Pembawa Kesejukan di tengah Kota Metropolitan
"Jadikan
setiap tempat sebagai sekolah dan jadikan setiap orang sebagai guru." -Ki
Hajar Dewantara-
Lampu led
dengan warna berubah-ubah menyorot satu dinding bertuliskan lima sila isi
Pancasila yang ditulis menggunakan aksara jawa kuno, lengkap dengan ukiran kayu
lambang negara Indonesia, Garuda Pancasila. Tepat di depannya, sepeda ontel
hitam bertengger manis di panggung sederhana.
Di sudut
berbeda, meja kecil dan kursi diatur berjajar dekat kolam ikan. Gemericik air,
hijau rumput dan deretan tanaman sukses membawa nuansa sejuk di teras rumah
ini. Sebuah rumah tinggal dengan arsitektur khas tahun 80-an yang kini diubah
menjadi rumah bagi semua orang.
Wulangreh
Omah Budaya. Meski bertajuk rumah budaya, Wulangreh bukan layaknya museum atau
sekedar sebuah sanggar budaya. Rumah ini menaungi berbagai macam kegiatan serta
dilengkapi restoran di pekarangan, gallery, dan penyewaan ruang pertemuan.
Hangat dan
unik menjadi first impression saya masuk rumah ini. Ambiencenya yang tenang
bahkan bisa membuat saya lupa sedang berada di tengah hiruk pikuk kota Jakarta.

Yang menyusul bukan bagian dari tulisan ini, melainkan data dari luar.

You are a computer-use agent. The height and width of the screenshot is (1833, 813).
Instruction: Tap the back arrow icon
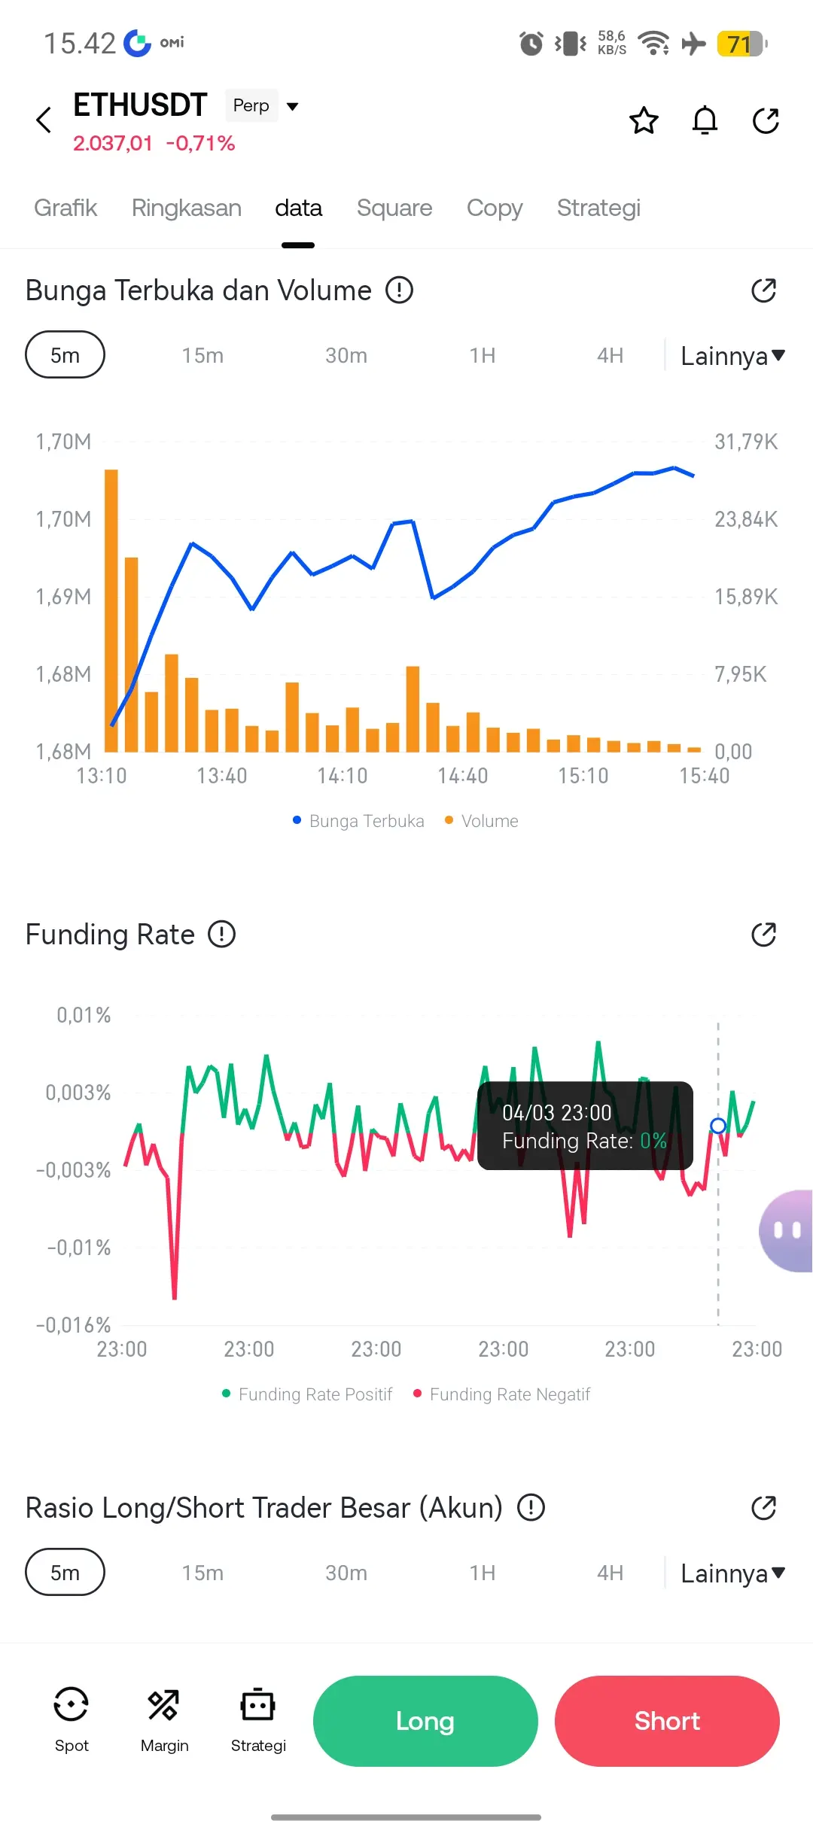click(x=44, y=120)
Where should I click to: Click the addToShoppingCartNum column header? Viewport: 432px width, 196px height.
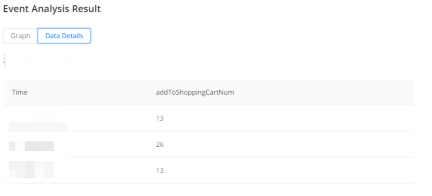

Senyum ramah warga Wulangreh membawa suasana seperti sedang berkunjung ke rumah
teman lama di kampung halaman.
Nama
Wulangreh sendiri diambil dari serat Wulangreh karya Pakubuwono IV yang secara
garis besar berarti pembawa kesejukan. "Nama ini kami dapat dari Ki Sinung
yang sempat mengisi kelas filsafat Jawa di kedai kami sebelumnya," ujar
Anda Wardhana, Pamong di rumah ini yang kemudian saya panggil dengan sapaan mas
Anda.
Mas Anda
menuturkan, berdirinya Wulangreh berawal dari Kedai Beto, sebuah kedai kecil
yang ia buka bersama rekannya, Ajeng. Saat itu, mereka juga bekerja sama dengan
Keluarga besar Griya Patria, yayasan yang menaungi SLB, SMK & akademi
pariwisata Patria. "Dari kedai itu kami Memulai membuat kelas aksara jawa,
dan filsafat jawa hingga workshop per-kainan," tuturnya.
Tujuannya,
memberikan alternatif kelas mingguan bagi warga Jakarta yang ingin belajar
budaya tanpa harus terikat dengan institusi formal. Tak disangka, peminatnya
cukup besar setiap pekannya. Dukungan dari keluarga besar Griya Patria pun
sangat baik di setiap kegiatan yang dibuat, hingga akhirnya rumah ini
diperkenalkan.
Dengan modal
nekat dan keyakinan bertumbuh, mas Anda mulai menghidupkan kembali rumah yang
sudah 13 tahun kosong itu dibantu beberapa kawan. Salah satunya, Sekar, sarjana
Sastra Jawa Universitas Indonesia yang sebelumnya juga membantu sebagai barista
di Kedai Beto. Namun, di perjalanannya, bala bantuan semakin banyak yang
datang, mulai dari membantu tenaga hingga materi.
Perabot dan
barang-barang yang dipakaipun mereka manfaatkan dari sampah dan barang bekas
tidak terpakai untuk diolah kembali. Sementara untuk dekorasi dinding, mereka
isi dengan mural yang juga digambar sendiri. "Untuk menghemat budget,
sekaligus berupaya melestarikan kekunoan dalam kekinian," katanya.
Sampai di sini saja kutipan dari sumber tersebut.